[Collected data]

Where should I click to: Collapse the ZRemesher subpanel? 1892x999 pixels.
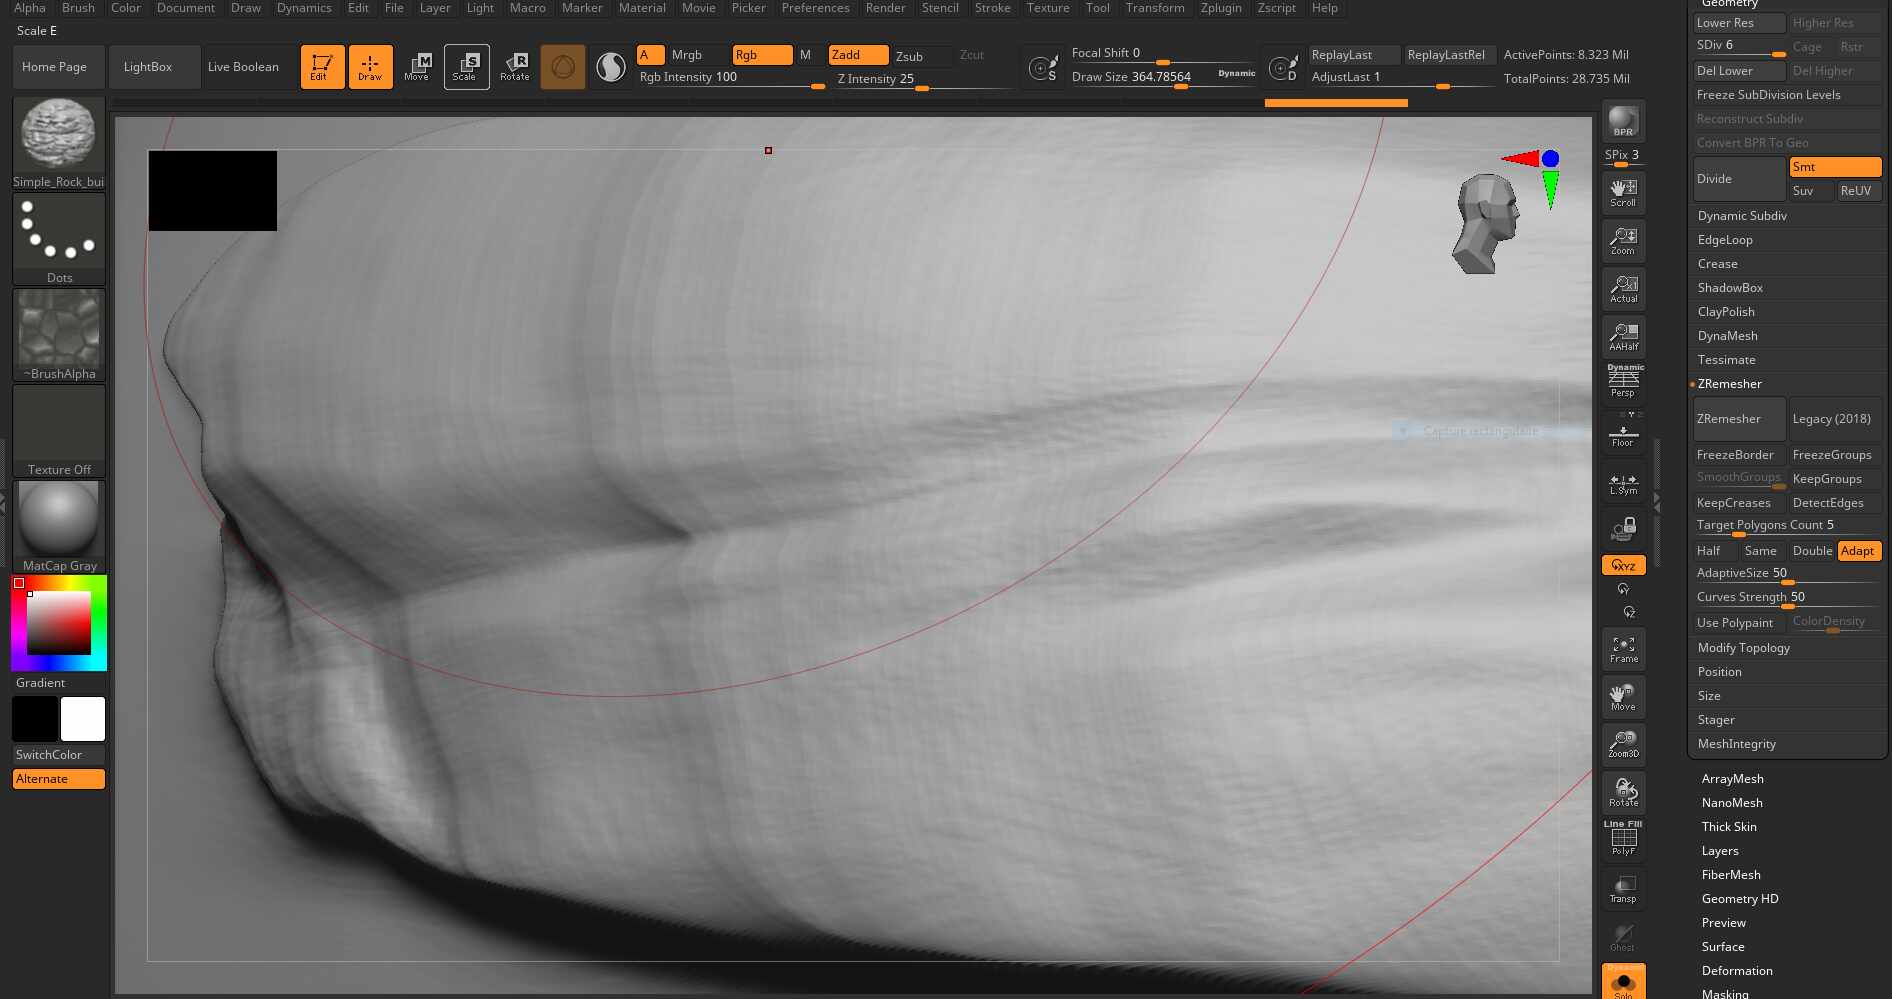tap(1730, 383)
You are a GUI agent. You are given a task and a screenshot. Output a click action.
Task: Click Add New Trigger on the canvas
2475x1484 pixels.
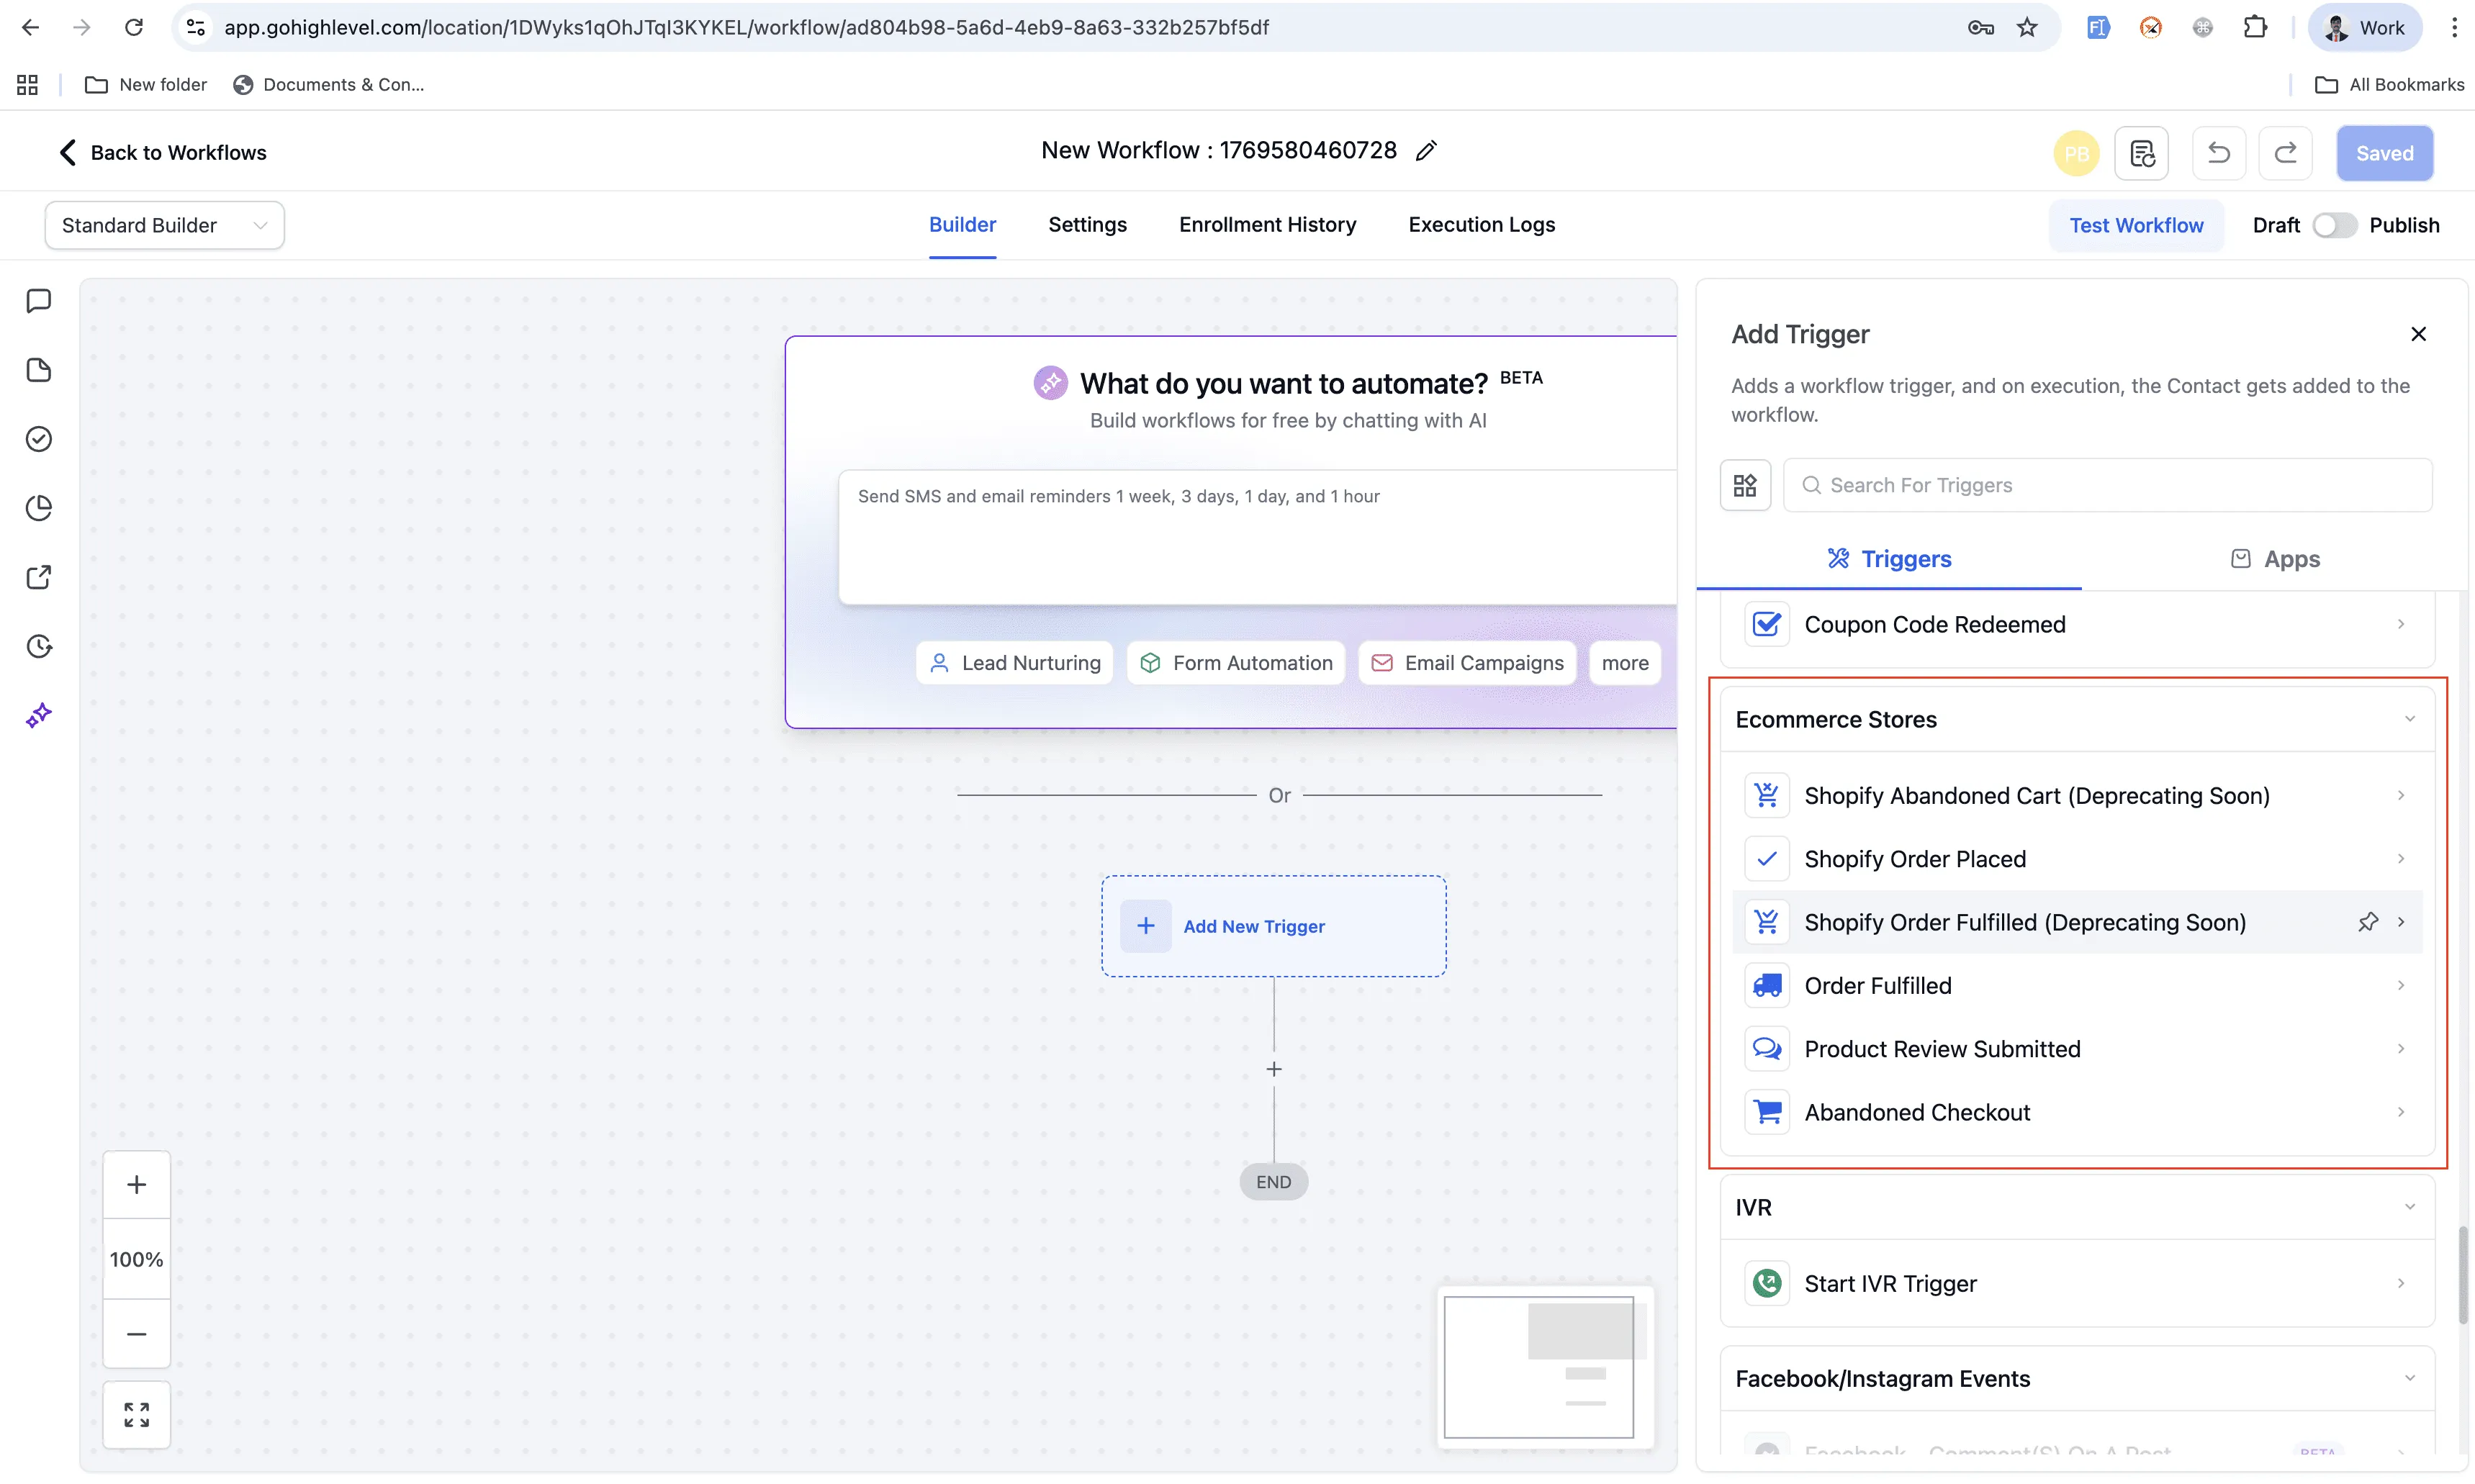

### [About this exercise]
Pictures are to be left out when the lines from the one containing "You are a GUI" through the end of the records above are repeated exactly; no other line is wanted.

### [Solution to this task]
You are a GUI agent. You are given a task and a screenshot. Output a click action.
Task: Click Add New Trigger on the canvas
2475x1484 pixels.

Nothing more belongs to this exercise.